Suchthilfe

Unser Angebot

Seminare zum Thema Sucht

Wir bieten verschiedene Programme an, die Ihnen  als betroffene Jugendliche, Eltern oder Bezugspersonen von Jugendlichen Wege aus der Sucht aufzeigen und helfende Informationen vermitteln.

Angebote

Informationsveranstaltungen für Eltern zu Suchtfragen

Speziell für Eltern, Erziehende, Gruppenleiter oder andere Bezugspersonen von Jugendlichen bieten wir Informationsveranstaltungen rund um die Themen "Pubertät und Sucht", "Alkoholkonsum bei Jugendlichen", "Cannabis und andere illegale Drogen".

Damit aus Neugier keine Sucht wird!

Zu den Inhalten gehört das Aufzeigen von Konsumtrends und Risikofaktoren, Grundsätzliches über jugendtypische Suchtmittel, Hintergründe und Ursachen und Suchtvorbeugendes Handeln sowie Informationen über Hilfsangebote.

Sprechen Sie uns an! Unsere Präventions-Mitarbeiter stehen Ihnen zur Seite.

Führerscheinentzug (MPU Vorbereitung)

Droht Ihnen der Führerscheinentzug wegen Drogenkonsum oder Alkohol? Oder müssen Sie zur medizinisch-psychologischen Untersuchung (MPU)? Wir helfen Ihnen, Ihre Führerscheinproblematik zu überwinden.

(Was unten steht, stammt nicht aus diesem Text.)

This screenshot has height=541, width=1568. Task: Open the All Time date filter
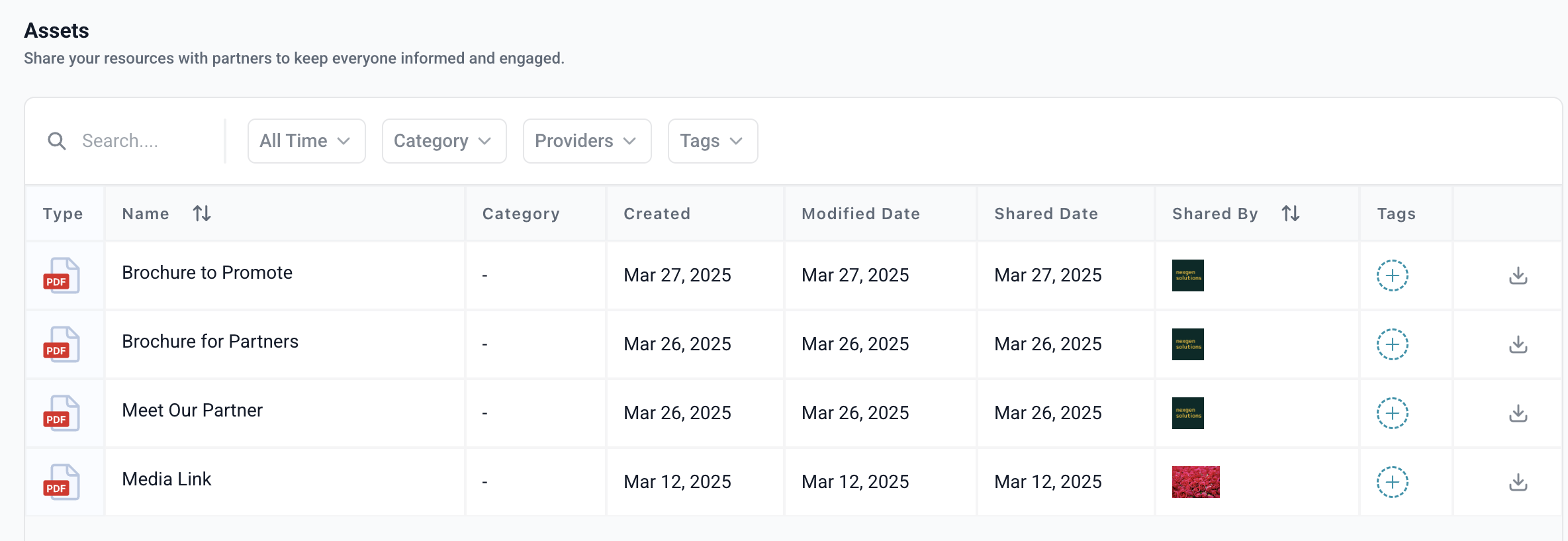(x=306, y=141)
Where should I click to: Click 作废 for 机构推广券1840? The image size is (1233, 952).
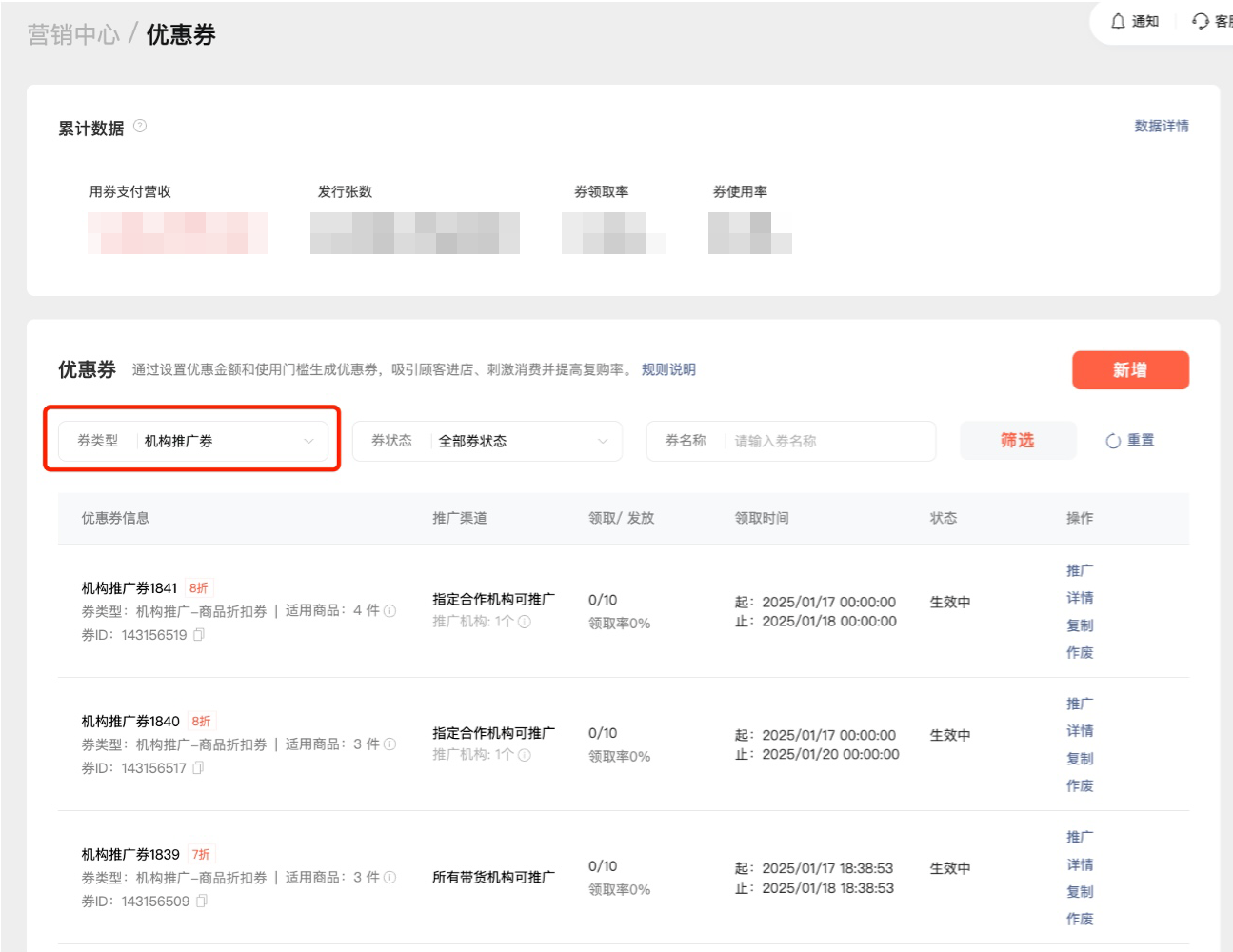(1080, 785)
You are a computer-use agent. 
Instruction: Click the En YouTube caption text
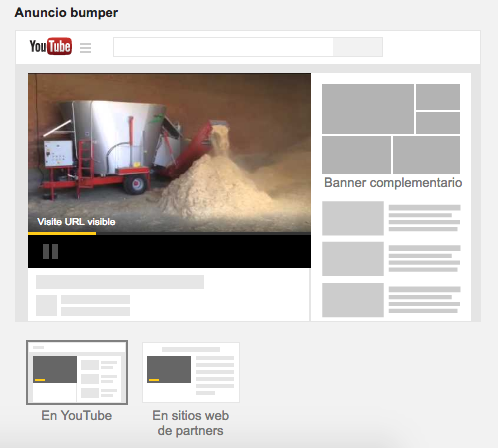click(x=77, y=416)
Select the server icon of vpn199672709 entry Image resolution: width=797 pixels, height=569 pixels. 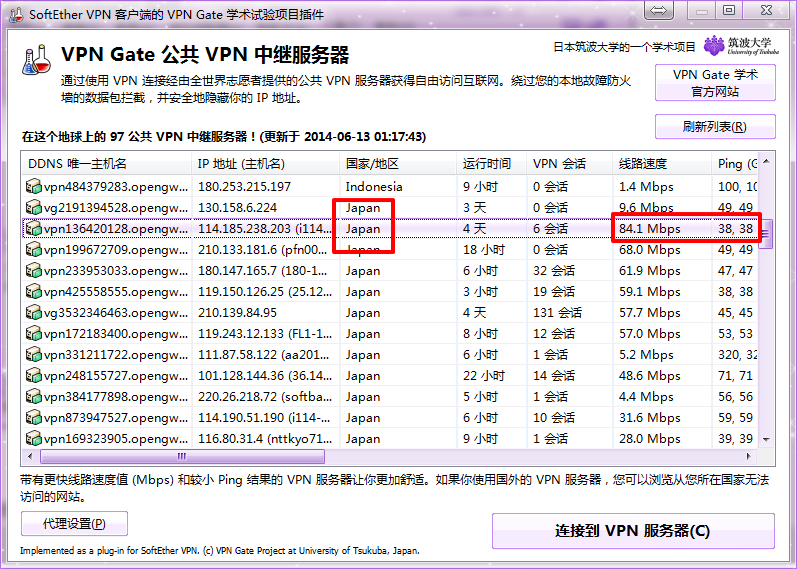click(34, 250)
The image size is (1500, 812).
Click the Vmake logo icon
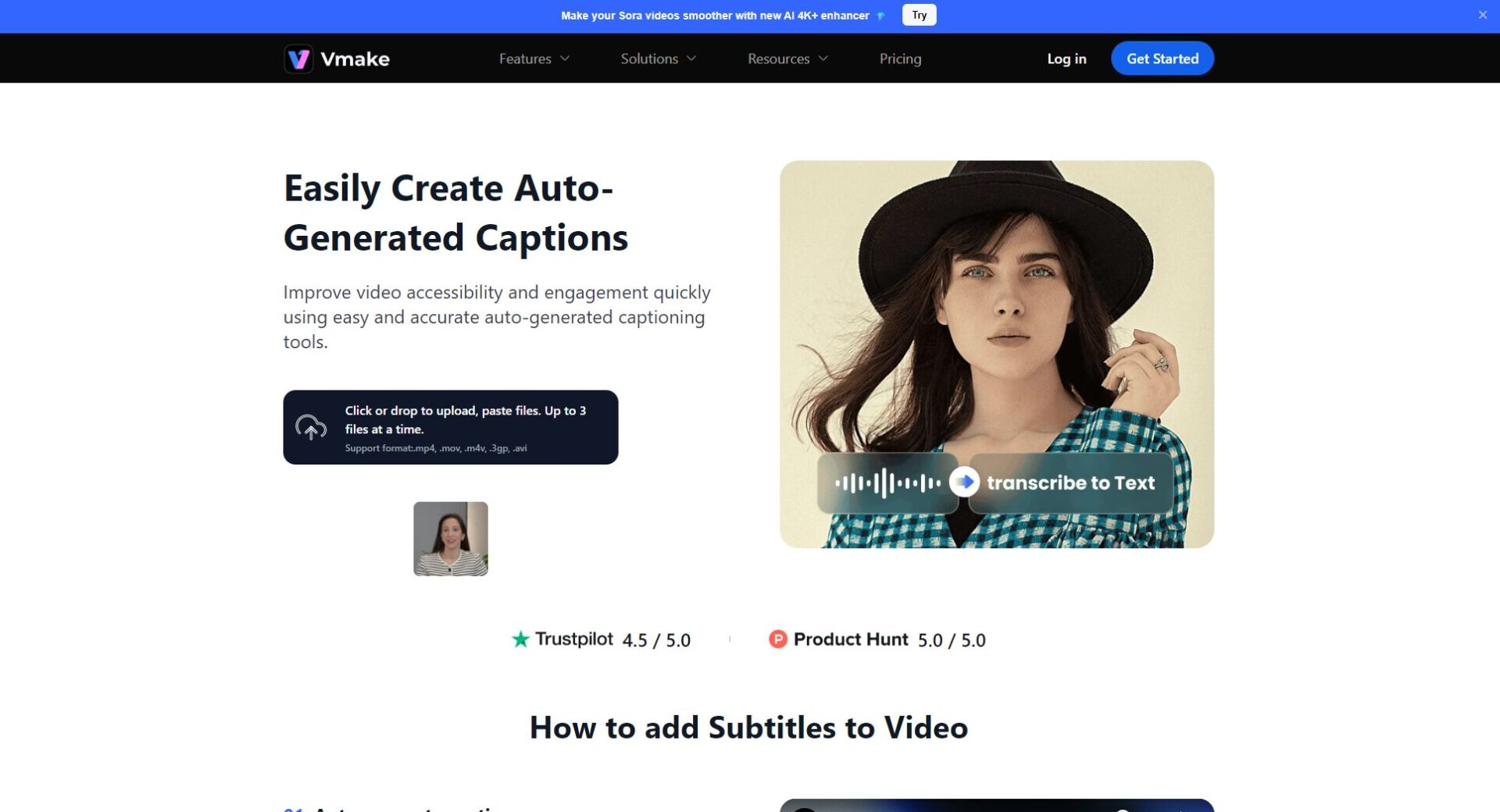click(x=298, y=59)
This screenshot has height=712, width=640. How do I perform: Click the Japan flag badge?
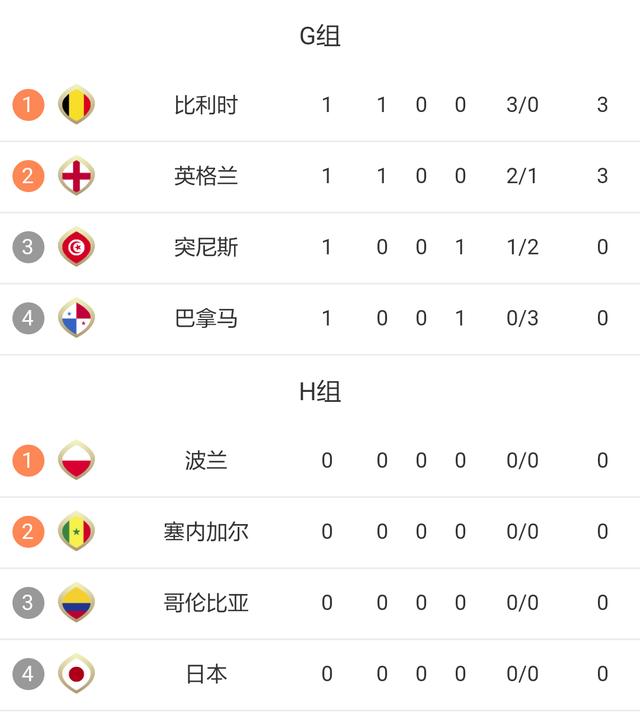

Führerscheinentzug wegen Alkohol und Drogen

Um den Führerschein zurückzubekommen nach dem Entzug wegen Alkohol und Drogen, müssen Sie in der Regel an einer medizinisch-psychologische Untersuchung (MPU) teilnehmen. Dort wird u.a. geprüft, ob Sie sich selbstkritisch mit Ihrem Suchtmittel und den Hintergründen Ihrer Verkehrsauffälligkeit auseinander- gesetzt haben.

Aus Erfahrung sind die Chancen, die Fahrerlaubnis wiederzuerlangen, wesentlich größer, wenn man frühzeitig und intensiv mit der Vorbereitung für die MPU anfängt.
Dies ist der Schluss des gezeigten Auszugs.